Jahnvi Srivastava, Ved Kumar Mishra, Srinath Pandey, Chinmay Harsh, Prashant Ankur Jain
Pharmacology hypothesis development and testing have been pursued through computational tools. These methods encompasses quantitative structure-activity relationships, database management and data-mining, similarity search tools, homology models, machine learning pharmacophores, data mining, network analysis tools and data analysis tools that use a computer. By the implication of computational analysis tools such as network analysis & data analysis could be implemented in order to identify substitution perceived necessary for the malfunctioning protein. The discovery and optimization of novel molecules having affinity to a target can be dealt with the use of such computational (in-silico) methods. The pharmacodynamic & pharmacokinetic properties of drug administered could be identified based on ADME (absorption, distribution, metabolism and excretion) and toxicity attributes and also characterizing physiochemical features can be perceived through such tools. Blood coagulation process is influenced by Coagulation factor VIII, which is a protein. Its deficiency causes haemophilia A. Coagulation factor VIII substitution can serve for the treatment of haemophilia related bleeding disorders. Plasma-derived products have played an active role in finding substitutions for the deficient protein.
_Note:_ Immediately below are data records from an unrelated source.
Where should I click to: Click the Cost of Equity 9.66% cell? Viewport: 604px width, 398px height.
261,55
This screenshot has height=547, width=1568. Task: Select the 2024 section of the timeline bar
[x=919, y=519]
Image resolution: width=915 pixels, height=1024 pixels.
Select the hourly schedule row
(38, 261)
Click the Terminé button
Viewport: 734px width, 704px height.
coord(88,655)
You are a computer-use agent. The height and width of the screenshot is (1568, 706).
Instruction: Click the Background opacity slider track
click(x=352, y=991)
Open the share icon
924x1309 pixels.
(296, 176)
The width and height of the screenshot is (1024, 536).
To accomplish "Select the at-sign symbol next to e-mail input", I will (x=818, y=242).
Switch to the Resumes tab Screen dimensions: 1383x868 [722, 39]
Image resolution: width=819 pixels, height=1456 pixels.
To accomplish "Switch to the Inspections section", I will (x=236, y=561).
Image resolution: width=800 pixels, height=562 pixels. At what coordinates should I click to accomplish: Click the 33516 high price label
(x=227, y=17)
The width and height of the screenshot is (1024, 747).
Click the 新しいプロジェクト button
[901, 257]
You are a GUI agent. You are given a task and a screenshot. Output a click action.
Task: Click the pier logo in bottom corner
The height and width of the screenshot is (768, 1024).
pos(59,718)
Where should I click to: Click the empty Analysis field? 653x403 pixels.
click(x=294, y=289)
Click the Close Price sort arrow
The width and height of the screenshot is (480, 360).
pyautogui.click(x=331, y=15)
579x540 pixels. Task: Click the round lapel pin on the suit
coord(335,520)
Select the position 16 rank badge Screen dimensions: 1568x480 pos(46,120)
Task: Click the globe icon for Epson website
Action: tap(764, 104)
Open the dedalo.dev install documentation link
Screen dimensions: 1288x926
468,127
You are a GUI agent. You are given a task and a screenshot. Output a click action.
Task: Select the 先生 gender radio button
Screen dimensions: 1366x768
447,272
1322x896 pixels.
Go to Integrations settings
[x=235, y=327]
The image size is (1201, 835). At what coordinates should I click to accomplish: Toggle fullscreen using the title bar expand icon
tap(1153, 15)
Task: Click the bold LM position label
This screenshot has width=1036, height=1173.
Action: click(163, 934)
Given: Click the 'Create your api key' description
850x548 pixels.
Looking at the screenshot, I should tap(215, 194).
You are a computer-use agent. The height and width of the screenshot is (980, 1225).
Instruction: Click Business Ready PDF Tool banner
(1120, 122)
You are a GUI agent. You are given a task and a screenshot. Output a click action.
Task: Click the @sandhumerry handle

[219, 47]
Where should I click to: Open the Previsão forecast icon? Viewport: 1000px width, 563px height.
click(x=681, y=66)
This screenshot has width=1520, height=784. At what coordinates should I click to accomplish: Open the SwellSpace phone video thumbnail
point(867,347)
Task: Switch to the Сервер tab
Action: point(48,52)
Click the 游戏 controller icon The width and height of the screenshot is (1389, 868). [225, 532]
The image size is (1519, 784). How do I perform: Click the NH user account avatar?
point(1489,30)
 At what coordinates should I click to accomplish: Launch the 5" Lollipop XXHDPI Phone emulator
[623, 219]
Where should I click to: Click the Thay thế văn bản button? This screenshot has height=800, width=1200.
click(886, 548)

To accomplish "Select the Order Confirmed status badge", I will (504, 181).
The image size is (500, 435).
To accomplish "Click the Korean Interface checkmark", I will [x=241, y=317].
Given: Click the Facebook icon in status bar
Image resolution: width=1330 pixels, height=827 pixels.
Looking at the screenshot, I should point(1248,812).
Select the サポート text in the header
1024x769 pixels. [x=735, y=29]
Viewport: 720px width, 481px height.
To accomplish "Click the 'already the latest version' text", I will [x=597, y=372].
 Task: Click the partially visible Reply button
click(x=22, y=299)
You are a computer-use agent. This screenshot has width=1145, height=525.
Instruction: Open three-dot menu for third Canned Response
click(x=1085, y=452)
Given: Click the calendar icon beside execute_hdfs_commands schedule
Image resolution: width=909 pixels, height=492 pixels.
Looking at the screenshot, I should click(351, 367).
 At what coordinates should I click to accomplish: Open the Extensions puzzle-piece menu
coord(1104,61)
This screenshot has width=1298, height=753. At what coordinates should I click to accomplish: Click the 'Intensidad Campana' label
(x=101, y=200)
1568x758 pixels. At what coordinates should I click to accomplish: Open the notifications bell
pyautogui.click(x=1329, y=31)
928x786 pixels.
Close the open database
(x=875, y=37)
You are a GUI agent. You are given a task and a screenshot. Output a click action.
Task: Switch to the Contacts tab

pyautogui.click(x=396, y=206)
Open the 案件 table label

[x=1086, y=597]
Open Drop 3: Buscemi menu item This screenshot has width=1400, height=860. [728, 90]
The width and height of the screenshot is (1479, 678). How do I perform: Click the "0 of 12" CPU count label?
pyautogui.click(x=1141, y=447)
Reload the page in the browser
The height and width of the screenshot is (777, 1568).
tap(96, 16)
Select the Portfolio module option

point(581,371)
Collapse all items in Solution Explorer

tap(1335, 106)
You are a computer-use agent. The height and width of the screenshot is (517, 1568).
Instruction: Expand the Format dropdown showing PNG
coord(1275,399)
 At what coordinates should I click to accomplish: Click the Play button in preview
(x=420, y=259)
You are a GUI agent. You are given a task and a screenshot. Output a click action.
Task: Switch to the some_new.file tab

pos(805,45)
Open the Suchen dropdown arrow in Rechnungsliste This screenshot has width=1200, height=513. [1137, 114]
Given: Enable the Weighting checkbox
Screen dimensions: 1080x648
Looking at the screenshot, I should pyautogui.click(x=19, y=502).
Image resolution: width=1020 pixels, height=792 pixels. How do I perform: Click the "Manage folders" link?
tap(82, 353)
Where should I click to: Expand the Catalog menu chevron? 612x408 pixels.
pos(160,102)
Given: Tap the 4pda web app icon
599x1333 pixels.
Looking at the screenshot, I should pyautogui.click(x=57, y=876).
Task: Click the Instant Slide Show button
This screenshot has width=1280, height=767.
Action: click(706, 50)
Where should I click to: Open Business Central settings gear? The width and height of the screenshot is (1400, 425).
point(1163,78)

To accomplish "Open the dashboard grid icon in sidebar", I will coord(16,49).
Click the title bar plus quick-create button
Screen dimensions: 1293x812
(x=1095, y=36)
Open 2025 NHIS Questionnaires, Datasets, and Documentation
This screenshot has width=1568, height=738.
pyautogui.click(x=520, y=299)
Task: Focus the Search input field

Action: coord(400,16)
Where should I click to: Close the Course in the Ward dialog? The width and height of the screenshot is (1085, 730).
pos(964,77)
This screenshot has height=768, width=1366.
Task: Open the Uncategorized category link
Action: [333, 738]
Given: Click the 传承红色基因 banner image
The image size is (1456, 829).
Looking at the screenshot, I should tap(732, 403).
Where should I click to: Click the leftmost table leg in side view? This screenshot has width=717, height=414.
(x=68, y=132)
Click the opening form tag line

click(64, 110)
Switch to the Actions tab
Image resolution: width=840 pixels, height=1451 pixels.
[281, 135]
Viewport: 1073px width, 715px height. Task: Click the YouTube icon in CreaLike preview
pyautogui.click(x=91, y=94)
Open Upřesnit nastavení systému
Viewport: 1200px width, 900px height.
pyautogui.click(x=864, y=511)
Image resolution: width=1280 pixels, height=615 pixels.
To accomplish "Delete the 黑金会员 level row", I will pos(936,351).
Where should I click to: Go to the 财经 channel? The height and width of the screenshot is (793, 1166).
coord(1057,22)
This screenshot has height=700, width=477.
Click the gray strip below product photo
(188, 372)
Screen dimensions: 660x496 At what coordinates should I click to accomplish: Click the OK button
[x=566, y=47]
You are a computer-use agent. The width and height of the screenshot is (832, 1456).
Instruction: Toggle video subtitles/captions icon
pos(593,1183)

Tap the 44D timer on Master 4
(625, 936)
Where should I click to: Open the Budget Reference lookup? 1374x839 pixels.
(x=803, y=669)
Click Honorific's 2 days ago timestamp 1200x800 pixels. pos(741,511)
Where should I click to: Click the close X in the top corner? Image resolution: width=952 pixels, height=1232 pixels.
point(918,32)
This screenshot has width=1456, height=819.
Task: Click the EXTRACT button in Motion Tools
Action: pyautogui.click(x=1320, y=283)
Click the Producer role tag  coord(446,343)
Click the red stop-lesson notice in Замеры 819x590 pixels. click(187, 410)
The recent researches have been focussed upon the development of coagulation factor that has increased half-time or can efficiently overcome immunological response. The next step would be the procurement of recombinant coagulation factor VIII using cheap prokaryotic expression system. Thus lowering of production costs corroborated by curtail in the production time, influencing availability of product, and also eliminating of infection risks.